[Data section — start]
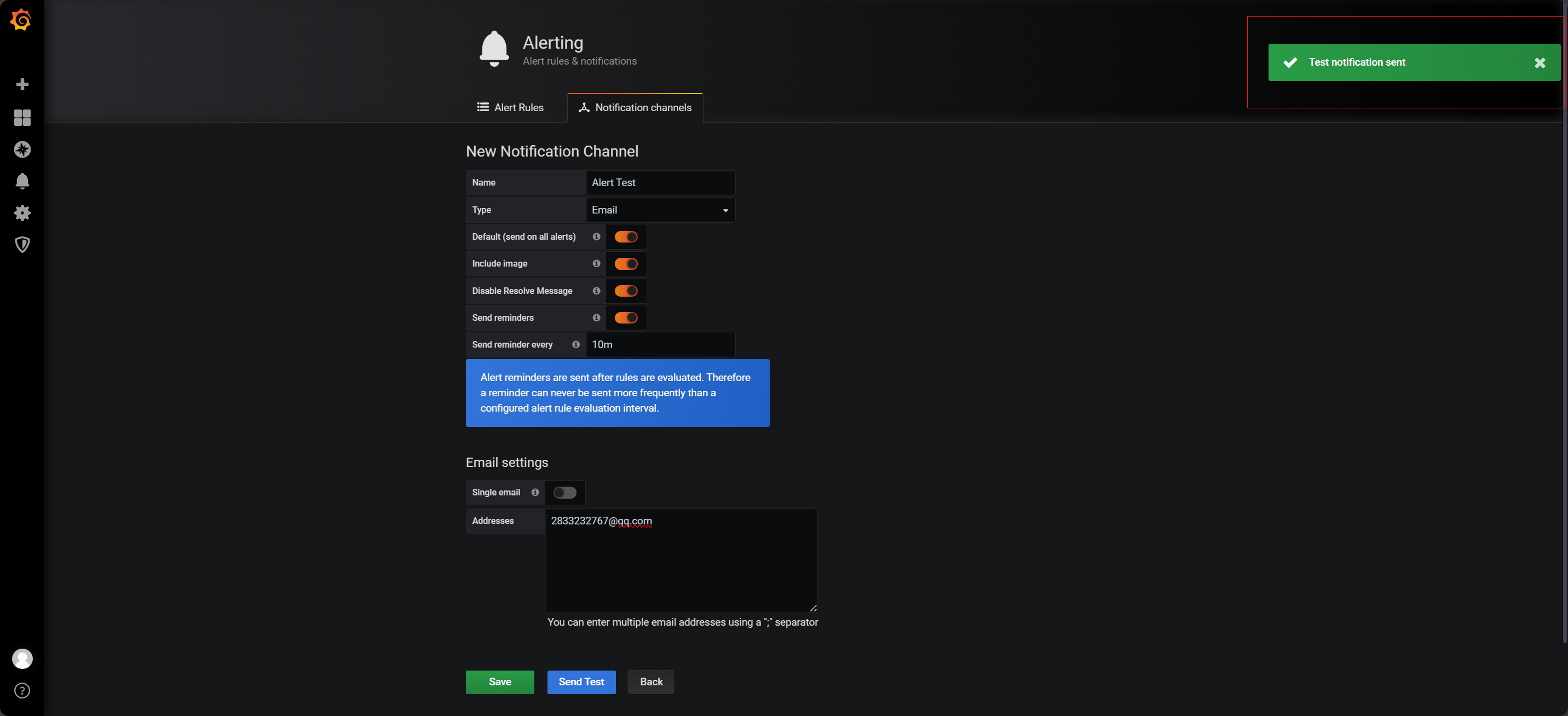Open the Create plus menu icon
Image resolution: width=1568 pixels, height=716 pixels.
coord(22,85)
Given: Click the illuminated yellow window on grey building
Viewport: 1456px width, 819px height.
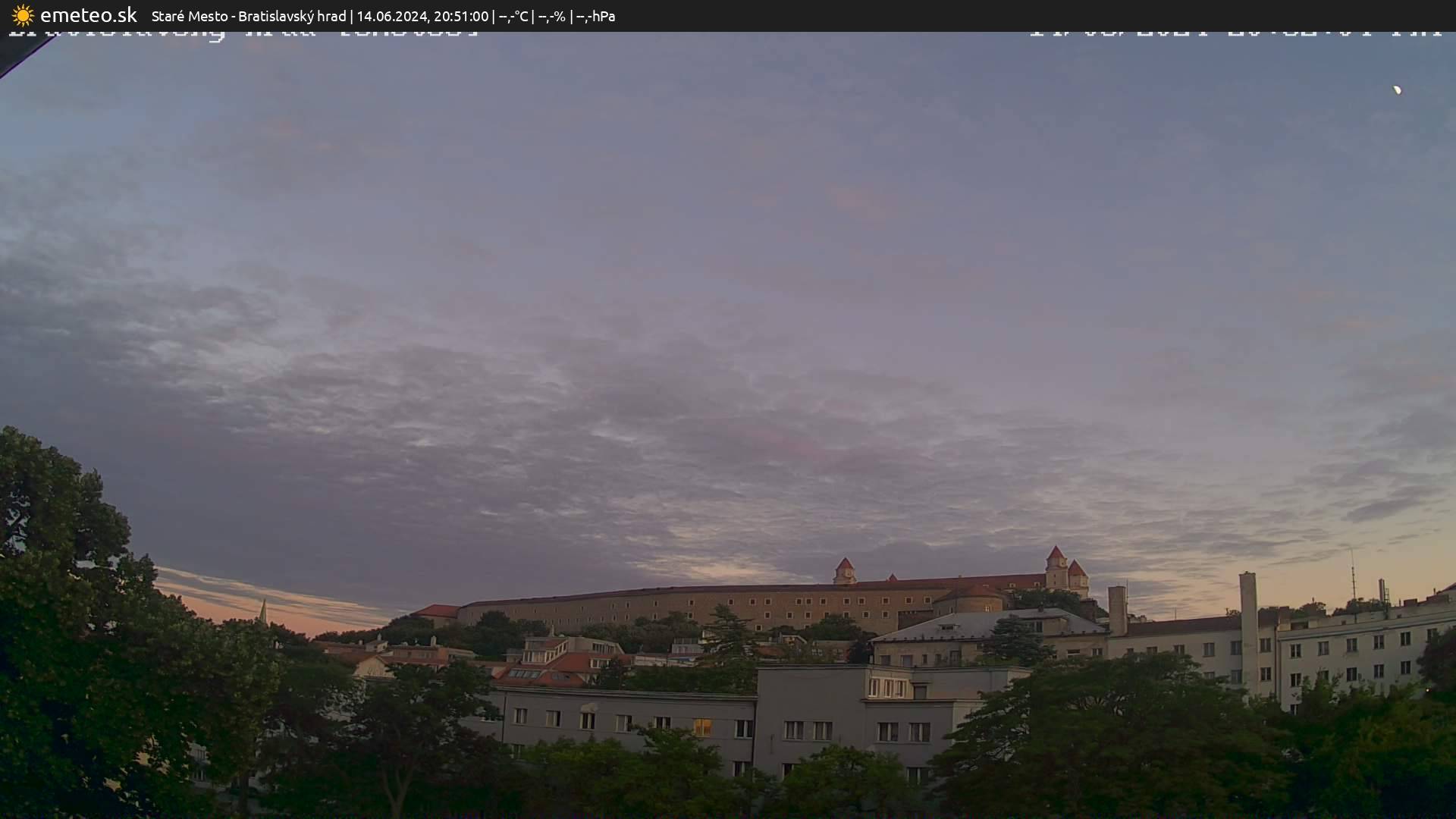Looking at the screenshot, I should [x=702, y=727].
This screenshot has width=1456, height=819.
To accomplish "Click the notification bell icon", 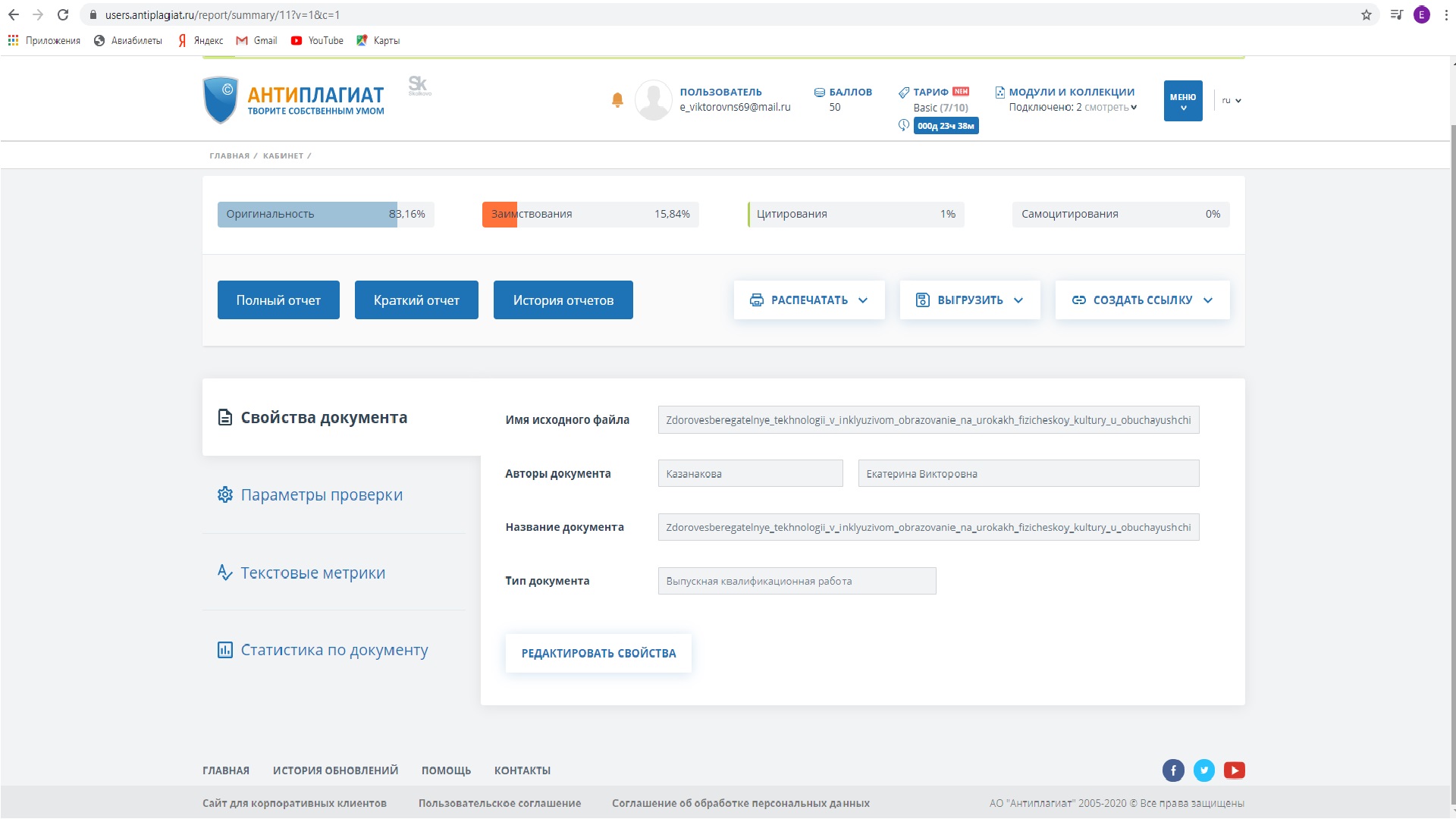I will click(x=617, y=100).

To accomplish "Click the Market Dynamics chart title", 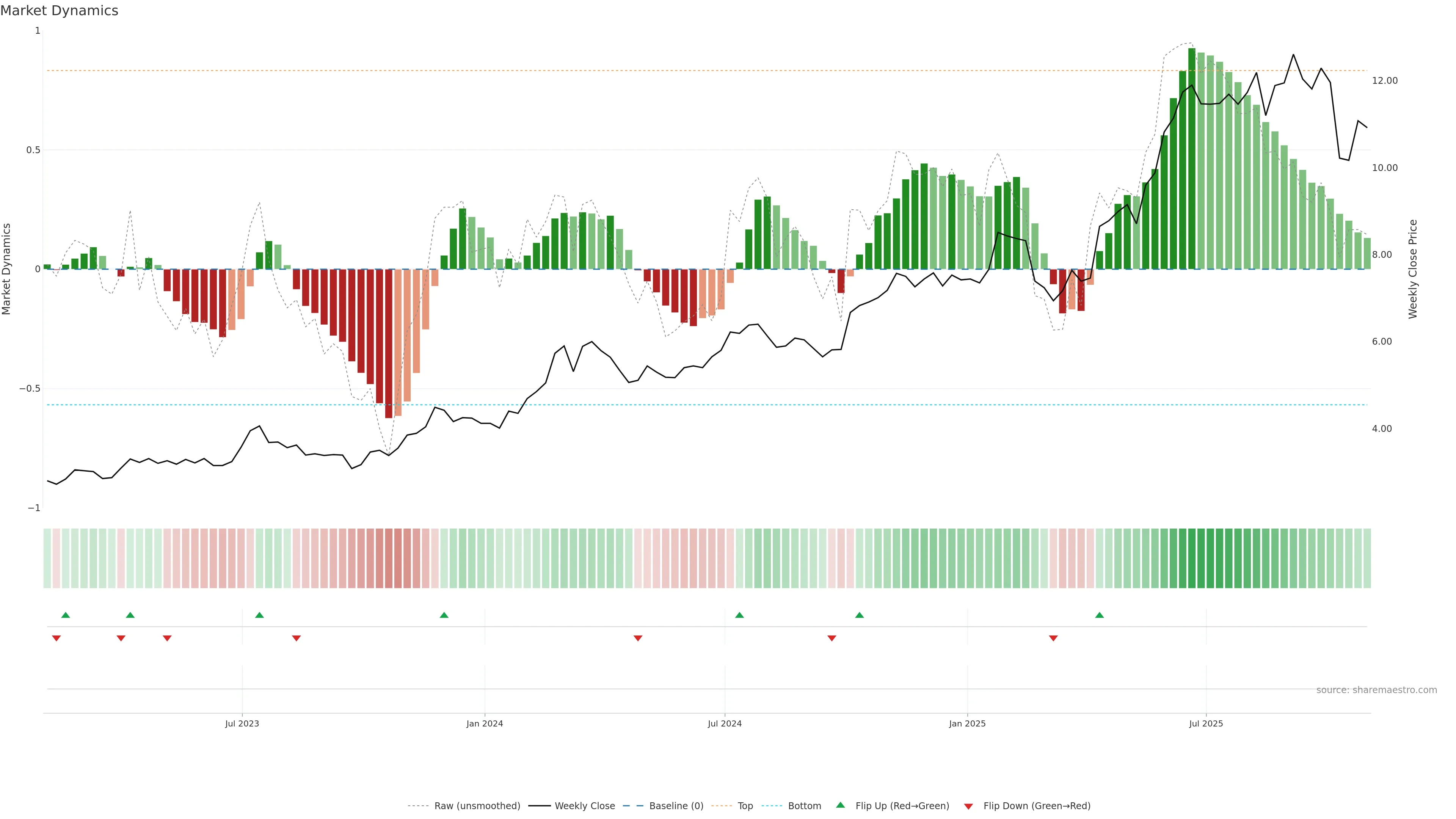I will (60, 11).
[Data section — finish]
Copy only the lines above from the one containing "Given: Click the" through the one containing "This screenshot has width=1456, height=819.", both included. Leave out the pictures.

**Task output:**
Given: Click the illuminated yellow window on grey building
Viewport: 1456px width, 819px height.
Looking at the screenshot, I should [x=702, y=727].
This screenshot has width=1456, height=819.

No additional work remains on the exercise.